--- Study material Enclosed Below ---

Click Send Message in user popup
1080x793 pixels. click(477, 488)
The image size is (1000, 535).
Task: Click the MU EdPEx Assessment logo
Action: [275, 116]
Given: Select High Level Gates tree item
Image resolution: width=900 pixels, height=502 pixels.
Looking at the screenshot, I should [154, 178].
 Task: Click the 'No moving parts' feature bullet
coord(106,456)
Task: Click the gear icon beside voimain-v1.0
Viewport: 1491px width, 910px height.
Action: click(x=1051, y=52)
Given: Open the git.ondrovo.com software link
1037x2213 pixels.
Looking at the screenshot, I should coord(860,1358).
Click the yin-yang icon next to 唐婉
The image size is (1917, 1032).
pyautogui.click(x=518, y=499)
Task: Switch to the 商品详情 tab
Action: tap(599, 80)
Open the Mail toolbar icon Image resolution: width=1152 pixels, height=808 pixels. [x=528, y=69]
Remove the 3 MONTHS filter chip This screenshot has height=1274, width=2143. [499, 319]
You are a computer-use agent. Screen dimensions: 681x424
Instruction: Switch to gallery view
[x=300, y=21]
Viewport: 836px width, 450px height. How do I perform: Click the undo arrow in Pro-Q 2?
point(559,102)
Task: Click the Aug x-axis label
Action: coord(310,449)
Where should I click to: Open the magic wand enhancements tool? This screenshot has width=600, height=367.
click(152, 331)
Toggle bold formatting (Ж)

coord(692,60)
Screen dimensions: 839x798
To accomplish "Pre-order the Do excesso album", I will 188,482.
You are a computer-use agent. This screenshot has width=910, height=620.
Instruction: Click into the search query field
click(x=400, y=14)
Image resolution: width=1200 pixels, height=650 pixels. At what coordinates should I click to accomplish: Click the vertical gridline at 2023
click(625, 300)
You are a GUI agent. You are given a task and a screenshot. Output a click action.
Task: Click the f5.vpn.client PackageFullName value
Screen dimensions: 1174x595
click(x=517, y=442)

--- End of Enclosed Study material ---

[Work request] From the data above, copy each line where the string "computer" appears.

[Written answer]
You are a computer-use agent. Screen dimensions: 681x424
You are a computer-use agent. This screenshot has width=910, height=620.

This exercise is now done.